Cave paintings (~40,000 years ago)Citadels (~5,000 years ago)Books (~600 years ago)Encyclopedias (~300 years ago)Search engines (~30 years ago)AI interfaces (last 5 years)

From tens of thousands of years between shifts to just five. Now compress that entire arc into a single interface.

In just five years, AI became our primary knowledge interface. Training decisions are now decisive.

This is why openness in AI: open research, open models, open datasets, and open evaluation isn’t just a philosophical preference. When a small number of organizations control how models are trained, they don’t just shape products; they shape the epistemic boundaries of the systems people rely on.

We can already see this playing out. China explicitly embeds censorship into AI regulation. Research on the DeepSeek-R1 found that prompts including trigger terms (e.g. Tibet) degraded performance and refusal behaviors - embedded censorship mechanisms tied to politically sensitive topics. Western companies frame similar choices as ‘content policy’ or ‘safety guidelines.’ This isn’t a bug. It’s a predictable outcome of who controls the design.
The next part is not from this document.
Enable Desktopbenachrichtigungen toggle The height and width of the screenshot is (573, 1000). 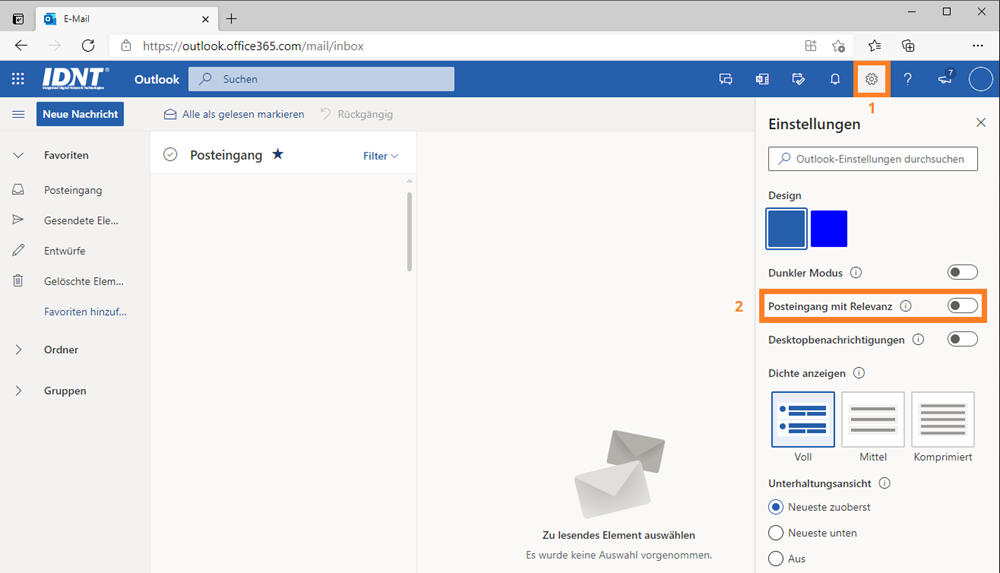(962, 339)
These choices are rarely framed as power. They’re framed as safety, optimization, or progress toward “better” intelligence. But as history shows, concentrated control over knowledge production has always come with blind spots. Yes, open models too carry risks. But concentrated control carries a different, more insidious risk: the normalization of epistemic boundaries set by a handful of organizations. The question isn’t whether to have safeguards, but who decides what constitutes a safeguard versus what constitutes censorship.

If AI systems mediate how reality is explained to us, then who raises them, and under what constraints, may matter as much as the intelligence we build.